Many of you may remember that my dad died two years ago – not the dad you have met here at church recently, my other dad. (Yes, like the woman in our story today who had many husbands, I have had many mothers and fathers.) Lately I have been consoling myself over the death of my father by thinking, if death was good enough for Groucho Marx, it is good enough for my dad. If Martin Luther King, Gandhi, Joan of Arc, and every single great soul all the way down to Jesus has gone through the gates of death before me, then it is good enough for me too. All I have to do is follow.
Which brings me back to how loving God can actually really help us. If the afterlife was a heavenly candy-land which the saints built or earned through religious actions, I would be in trouble, for I am not that devout. If life after death was merely a kind story to ease our final fears, a sweet dream of peaceful passage into a world beyond, I would have no hope, for I am not naive. If the afterlife was a simple continuation of what currently is, as the Sadducees assumed it would have to be, I could not believe, for I do not see how that would be possible.
But Jesus said the afterlife will not be a continuation of marriage, nor ANY earthly happiness we manage to preserve up to the moment of death. For new life is not a continuation, but a restoration. It will be comprised specifically of everything that has been trashed and broken during this life, gathered up by God and made whole. All those people and things that have a tendency to fall apart at our feet or wander away and get lost – the lingering regrets and fragments which haunt us in this life, are in fact the substance of the next. We are promised that ALL we have loved and lost will be knit back together within the larger frame of eternity. To love God is to glimpse this majestic power at work repairing the universe, and tether our hearts to the One who makes all things whole.
So friends, when Jesus says that God is “God of the living,” it doesn’t necessarily mean that we have to be immortal.
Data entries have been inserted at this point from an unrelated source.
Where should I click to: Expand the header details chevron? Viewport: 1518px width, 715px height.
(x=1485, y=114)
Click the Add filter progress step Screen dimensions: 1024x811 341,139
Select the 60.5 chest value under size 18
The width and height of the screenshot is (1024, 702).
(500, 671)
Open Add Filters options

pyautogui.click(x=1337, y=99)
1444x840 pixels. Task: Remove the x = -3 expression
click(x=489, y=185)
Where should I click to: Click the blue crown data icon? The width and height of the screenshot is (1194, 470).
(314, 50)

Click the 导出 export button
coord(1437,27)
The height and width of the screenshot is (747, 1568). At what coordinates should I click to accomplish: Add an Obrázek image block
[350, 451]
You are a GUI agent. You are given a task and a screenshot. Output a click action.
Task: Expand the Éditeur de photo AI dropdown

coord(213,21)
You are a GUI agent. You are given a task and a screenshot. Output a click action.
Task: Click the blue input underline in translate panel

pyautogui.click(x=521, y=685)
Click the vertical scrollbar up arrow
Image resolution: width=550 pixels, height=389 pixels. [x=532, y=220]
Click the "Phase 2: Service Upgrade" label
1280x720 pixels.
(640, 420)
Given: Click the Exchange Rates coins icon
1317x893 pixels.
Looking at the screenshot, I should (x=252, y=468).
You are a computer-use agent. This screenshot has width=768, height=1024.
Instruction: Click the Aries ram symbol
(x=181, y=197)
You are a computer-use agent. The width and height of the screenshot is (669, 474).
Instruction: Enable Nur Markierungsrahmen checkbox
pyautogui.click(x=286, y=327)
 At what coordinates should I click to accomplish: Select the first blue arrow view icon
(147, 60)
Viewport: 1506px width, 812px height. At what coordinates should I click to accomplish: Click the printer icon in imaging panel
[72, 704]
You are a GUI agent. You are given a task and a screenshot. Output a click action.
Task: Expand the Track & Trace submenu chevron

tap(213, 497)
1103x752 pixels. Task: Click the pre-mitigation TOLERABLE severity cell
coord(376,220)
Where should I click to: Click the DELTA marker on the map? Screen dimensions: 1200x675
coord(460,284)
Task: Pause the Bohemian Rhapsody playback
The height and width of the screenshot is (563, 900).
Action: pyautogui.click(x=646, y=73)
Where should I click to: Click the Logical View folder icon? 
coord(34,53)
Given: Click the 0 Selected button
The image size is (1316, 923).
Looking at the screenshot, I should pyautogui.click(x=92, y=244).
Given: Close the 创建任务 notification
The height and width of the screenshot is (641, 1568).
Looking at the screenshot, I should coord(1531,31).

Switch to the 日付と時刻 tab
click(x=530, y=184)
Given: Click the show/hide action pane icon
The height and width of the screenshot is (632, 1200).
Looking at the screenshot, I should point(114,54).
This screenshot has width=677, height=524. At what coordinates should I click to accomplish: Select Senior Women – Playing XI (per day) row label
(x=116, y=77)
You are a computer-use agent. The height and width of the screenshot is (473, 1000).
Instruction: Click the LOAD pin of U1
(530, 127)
Rather, it means that God is so much more alive than we have ever been. There is a Big Life that God wants to give us, God’s own life, where all things are put to rights.
I love being part of a church that encourages us to trust in God for the next life, and focus our hope on where WE can make a difference – in the present, right here right now, in THIS political moment, which must become a turning point for something better. Let us do OUR part to put things to rights. We do this not only with our ballots, but with our bodies and our actions. So make sure you vote on Tuesday, and don’t stop there. Let us be for the living, as God is for the living. Amen.